Answer these questions using the article on the Australian wine industry.
1. By what percentage did the value of wine exports rise in 2015, and to what total?
2. According to Pernod Ricard Winemakers, what share of Australian wine grapes was produced at a loss in 2014?
3. What share of the national annual grape crush does Riverland Wine account for?

◆ Source
□ □ □ □ □ □ □

Wine exports are climbing, so why is the industry battling to survive?

This month brought good news from Wine Australia with the value of exports rocketing by 14% to $2.1 billion in 2015. These figures represent the best result since 2007. However, a different picture of the wine industry emerges from submissions made to the Senate Rural and Regional Affairs and Transport References Committee Inquiry, due to report on 12 February 2016. Change is clearly needed but given the wide gap in views is the industry’s future sustainable?

Economic sustainability

The Senate submissions suggest all is not as it seems. The Winemakers’ Federation of Australia have stated 70% of wine production in Australia may be uneconomic. Pernod Ricard Winemakers, the third largest producer, say that in 2014, 84% of Australian wine grapes were produced at a loss. Economic sustainability still appears a critical issue for the wine industry moving forward.

The Government Senate inquiry certainly recognises this, with an economic focus making up the majority of its terms of reference. Submissions reveal a litany of woes - both in market and government policy - such as the problem of being a price-taker in a competitive marketplace and the need for industry tax reform.

There are the expected claims of local groups seeking to gain relative economic advantage. For example, Wine Tasmania favours financial encouragement and marketing of cool climate wines and small business (it has no large producers).

In contrast Riverland Wine, with 25% of the national annual grape crush in a warm climate setting, suggests the need for a collaborative approach if the industry is to overcome problems arising over the last decade. Competition and cooperation are needed to bring a common perspective for industry survival.

This currently is in the hands of the Australian Grape and Wine Authority which is criticised (submission #4) for looking after large wineries at the expense of small producers (#26, #27, #34).

While the recent drop in the Australian dollar may help, if the industry is to remain viable in the long-term, two other sustainability issues must be addressed.

Environmental sustainability

The Senate Inquiry’s specific terms of reference is noticeably silent on environmental issues affecting the wine industry. Yet several submissions raise the environment as critical to the industry’s future.

One wine industry consultant pinpoints environmental sustainability as of prospective concern.

The ongoing climatic evolution along with growing market demand for product traceability, ethical production and environmental awareness will become increasingly important and the industry’s response to these issues and demands will differentiate it and provide opportunity to charge the premium it deserves.

□ □ □ □ □ □ □

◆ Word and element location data
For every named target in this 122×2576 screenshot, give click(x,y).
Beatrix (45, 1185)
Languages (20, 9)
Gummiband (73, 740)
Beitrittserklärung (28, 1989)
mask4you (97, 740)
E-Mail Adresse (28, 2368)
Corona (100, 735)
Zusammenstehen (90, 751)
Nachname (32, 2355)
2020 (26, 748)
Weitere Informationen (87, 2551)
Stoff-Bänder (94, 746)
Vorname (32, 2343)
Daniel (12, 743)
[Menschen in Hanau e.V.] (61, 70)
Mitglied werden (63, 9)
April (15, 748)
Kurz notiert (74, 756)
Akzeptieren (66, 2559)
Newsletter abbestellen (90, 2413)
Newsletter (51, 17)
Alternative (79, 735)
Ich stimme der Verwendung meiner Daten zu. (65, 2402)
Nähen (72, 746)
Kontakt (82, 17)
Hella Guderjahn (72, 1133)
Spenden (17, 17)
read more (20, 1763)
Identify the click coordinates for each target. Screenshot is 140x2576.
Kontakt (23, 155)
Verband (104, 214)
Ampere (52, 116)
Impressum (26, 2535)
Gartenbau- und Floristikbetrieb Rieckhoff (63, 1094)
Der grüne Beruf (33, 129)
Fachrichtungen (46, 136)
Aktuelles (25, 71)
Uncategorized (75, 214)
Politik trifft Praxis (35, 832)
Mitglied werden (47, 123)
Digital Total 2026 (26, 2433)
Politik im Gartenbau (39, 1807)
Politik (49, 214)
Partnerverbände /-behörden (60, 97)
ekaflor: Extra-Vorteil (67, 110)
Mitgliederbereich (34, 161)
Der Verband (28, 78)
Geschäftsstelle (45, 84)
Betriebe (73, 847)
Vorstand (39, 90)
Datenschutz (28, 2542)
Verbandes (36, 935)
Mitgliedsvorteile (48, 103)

□ □ □ □ □ □ □

◆ Right answer
1. 14%, to $2.1 billion.
2. 84%.
3. 25%.